The answer must consist of each line below that contains the word "agent", copied in full.

[Collected data entries]
-*-
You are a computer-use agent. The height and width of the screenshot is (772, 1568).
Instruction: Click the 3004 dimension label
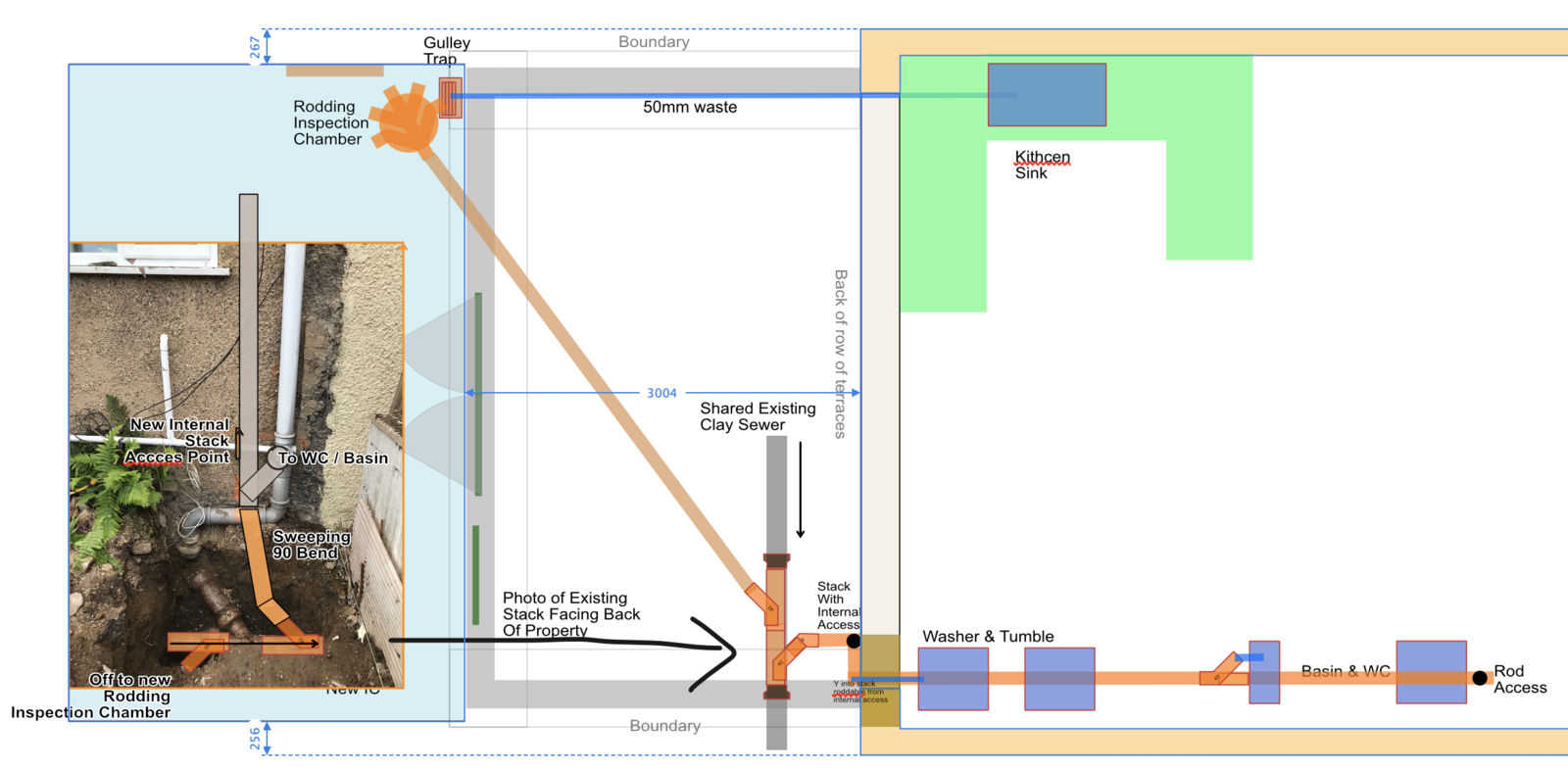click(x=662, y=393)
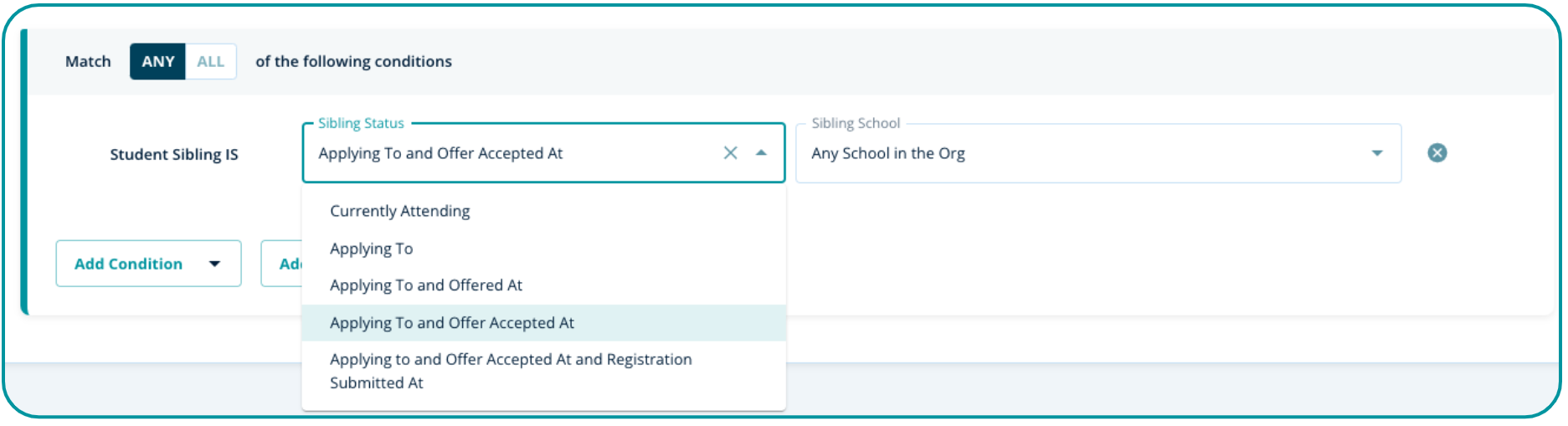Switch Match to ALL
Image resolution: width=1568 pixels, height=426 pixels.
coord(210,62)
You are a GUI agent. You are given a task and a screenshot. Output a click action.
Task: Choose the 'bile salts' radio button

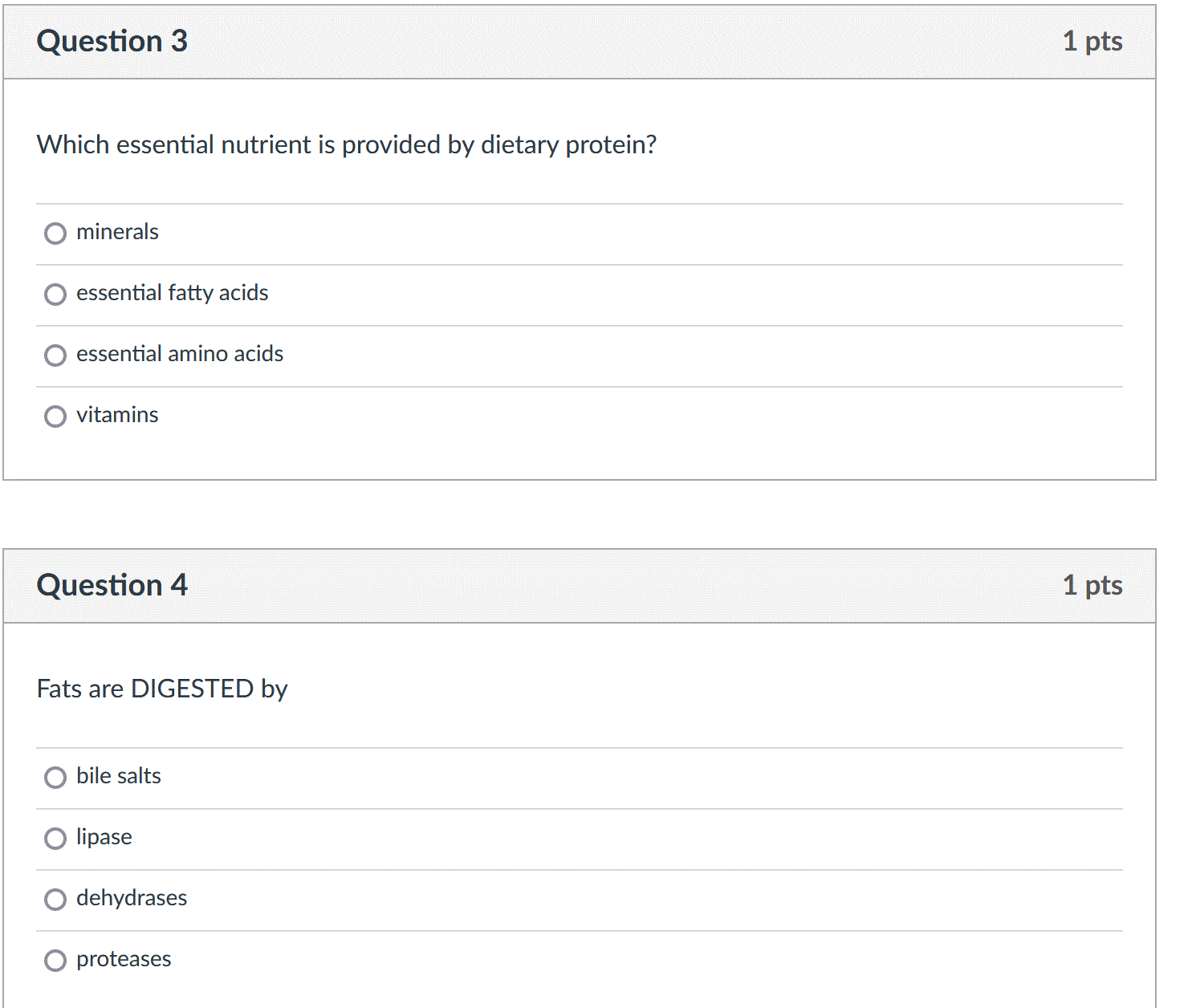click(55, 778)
-*-
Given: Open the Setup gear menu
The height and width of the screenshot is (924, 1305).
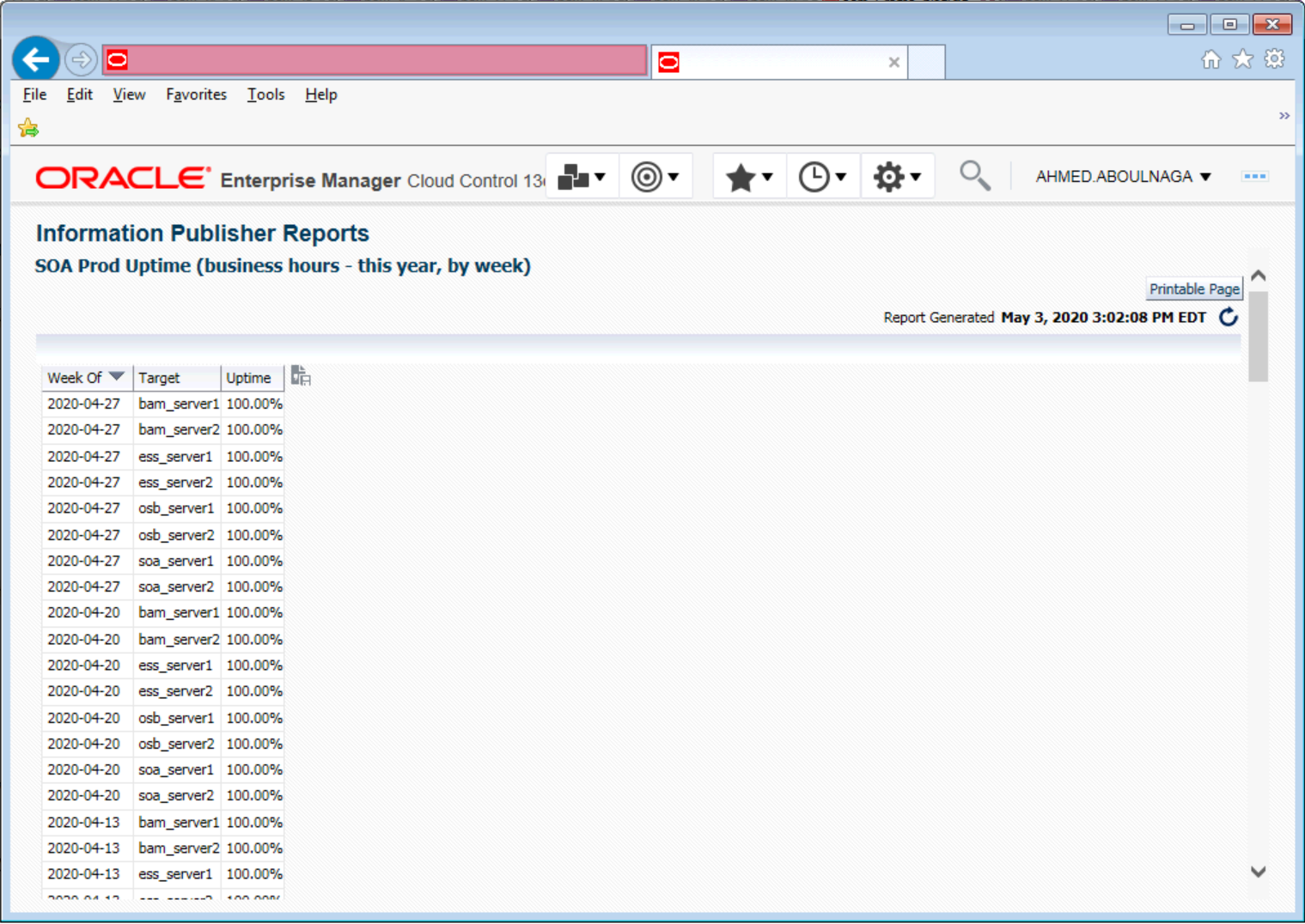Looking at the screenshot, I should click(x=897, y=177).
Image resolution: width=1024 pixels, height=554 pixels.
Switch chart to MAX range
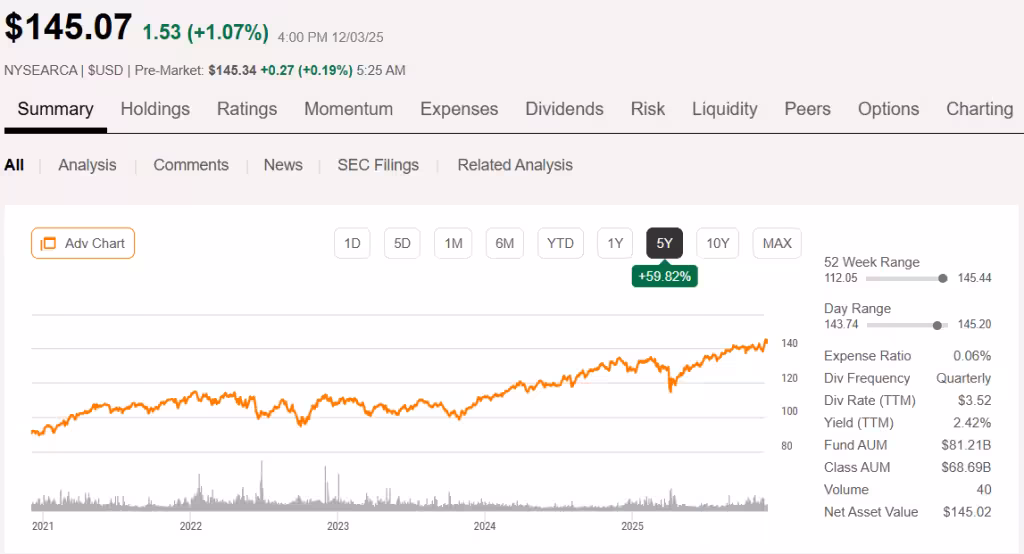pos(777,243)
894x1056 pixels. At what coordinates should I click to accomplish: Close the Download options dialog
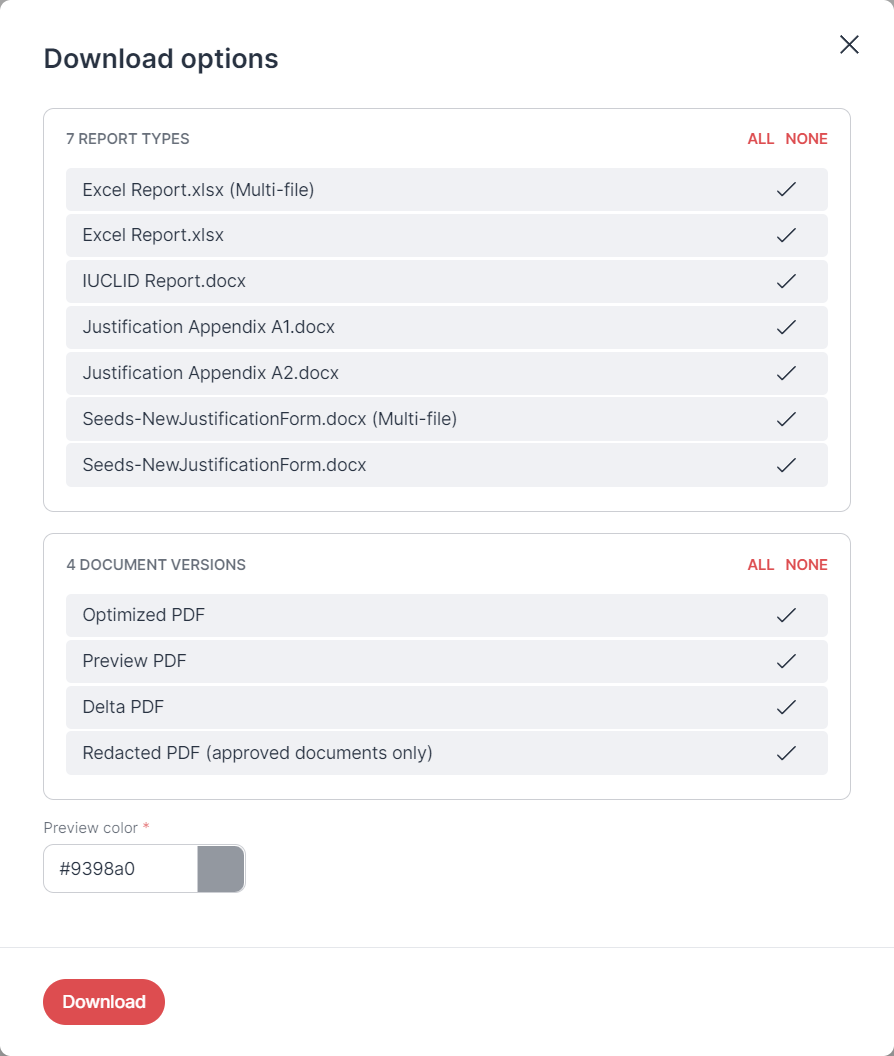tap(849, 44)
-*-
Worked solution:
You are a computer-use agent. The height and width of the screenshot is (772, 1568).
You are a GUI agent. You are given a task and a screenshot. Output a click action.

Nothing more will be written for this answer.